1. I turned in my thesis today.  You would think I would be ecstatic about this, but I feel pretty numb about it on the whole with a heaping side of emerging anxiety.  I’m not going to get into that right now, though.

2. I was planning on turning it in by 2, and I was asked to get it in by 3.  I brought my USB key to FedEx Kinko’s to print off four copies of my thesis (375 pages).  I arrived at 1:45, assuming I would have it all printed out by 2:30.  They messed everything up royally.  I was there for two hours.  I got a call from the administrative assistant at my program, and I explained the situation.  He was just calling to inform me that he had to run an errand and wanted an ETA so as to know when to expect me.  He laughed and told me not to worry about it, kindly reminding me that these things tend to happen at the worst of times.  Yes, they really do.  To me.  Ridiculous.

3. I haven’t slept but for an hour and a half nap early Wednesday evening.  I have to wake up by about 5:30 for an all day women’s retreat.  I probably won’t get back home until about 8 or 9.  However, at this point, I’m wondering whether it’s even worth going to bed, because it’ll just give me a sleep hangover and make tomorrow difficult.  Then again, I’ll be reaching my hallucinatory point tomorrow evening around the time the retreat ends.  Cost-benefit analysis at work.

4. I went to my sleep consultation yesterday.  After an hour of talking about my symptoms, my health history, answering questions and submitting to a brief physical exam, the sleep neurologist sheepishly smiled and told me that I’ve got her baffled.  She gave me a prescription for Ambien and suggested that finding a medical cocktail that works may be my best bet for the future.  She also told me that sleep studies aren’t usually done for insomniacs and that insurance companies don’t tend to cover sleep studies for insomniacs anyway.  I joked that it could be my first taste of my soon to be nonexistent health insurance.  She also told me that I definitely suffer from a particularly bad case of it.  I’m glad to know that she was willing to put that together for me.

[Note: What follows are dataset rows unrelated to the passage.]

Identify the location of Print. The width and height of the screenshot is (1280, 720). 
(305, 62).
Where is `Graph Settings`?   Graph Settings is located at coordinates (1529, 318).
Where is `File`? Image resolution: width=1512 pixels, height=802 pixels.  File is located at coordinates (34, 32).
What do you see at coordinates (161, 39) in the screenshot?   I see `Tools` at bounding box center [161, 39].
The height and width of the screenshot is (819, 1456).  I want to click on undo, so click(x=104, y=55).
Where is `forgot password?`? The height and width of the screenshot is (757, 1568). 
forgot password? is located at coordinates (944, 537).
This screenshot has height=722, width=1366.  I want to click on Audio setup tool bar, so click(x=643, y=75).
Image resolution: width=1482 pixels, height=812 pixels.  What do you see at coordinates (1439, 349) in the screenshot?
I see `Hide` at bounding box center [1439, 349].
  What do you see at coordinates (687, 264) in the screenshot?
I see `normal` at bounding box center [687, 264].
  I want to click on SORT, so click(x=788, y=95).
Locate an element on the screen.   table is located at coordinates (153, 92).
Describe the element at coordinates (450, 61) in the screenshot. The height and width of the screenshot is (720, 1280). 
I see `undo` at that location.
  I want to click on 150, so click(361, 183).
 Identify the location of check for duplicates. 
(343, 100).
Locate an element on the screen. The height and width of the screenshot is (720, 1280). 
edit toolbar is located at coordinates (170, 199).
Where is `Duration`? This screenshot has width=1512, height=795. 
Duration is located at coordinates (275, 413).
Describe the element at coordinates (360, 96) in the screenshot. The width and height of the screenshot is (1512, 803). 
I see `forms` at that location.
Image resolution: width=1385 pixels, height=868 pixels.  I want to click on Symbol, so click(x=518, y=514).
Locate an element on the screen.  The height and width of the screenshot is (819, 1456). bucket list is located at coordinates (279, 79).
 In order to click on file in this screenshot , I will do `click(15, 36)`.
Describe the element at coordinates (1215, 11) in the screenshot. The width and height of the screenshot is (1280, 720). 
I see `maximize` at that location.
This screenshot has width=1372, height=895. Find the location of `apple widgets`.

5. In the meantime, I am to keep a sleep journal to record a few things.  I am supposed to meet her again in two months.

6. Jessica and I went to see New Moon tonight.  We went to a 6:45 showing, which is perhaps indicative of why the movie-going population was what it was, but we were one of maybe ten people who were over the age of eighteen.  There were less than five men in the theater, and it seemed like 85% of the girls were blondes.  That struck me as odd.  The high-pitched screeching, though–oh, geez.  It made me want a Blue Moon.  Or ten.  I was greatly amused by the fact that Jessica was the same size as most of them.  It makes me think of those Just-My-Size Barbies they had when I was little.

7. It occurs to me that I never again have to read the book upon which my thesis is based.  I love the book, had when I initially read it, even though I find it morally reprehensible, but the number of times I’ve read it makes me want to rip it up and burn it.  It occurs to me that I could do that now too if I wish.  However, I won’t.  I might regret that, though I am dubious that I would anytime within the next decade.  Plus, it has an unbelievable amount of highlighting in it (color coded, of course); I can’t just get rid of that.  I need that so that I have a physical reminder of how effing insane I am.  It seems like a good motivator.  But now–now I can read what I want.  In theory.  Another mental revelation!  Alice is 3 months old today.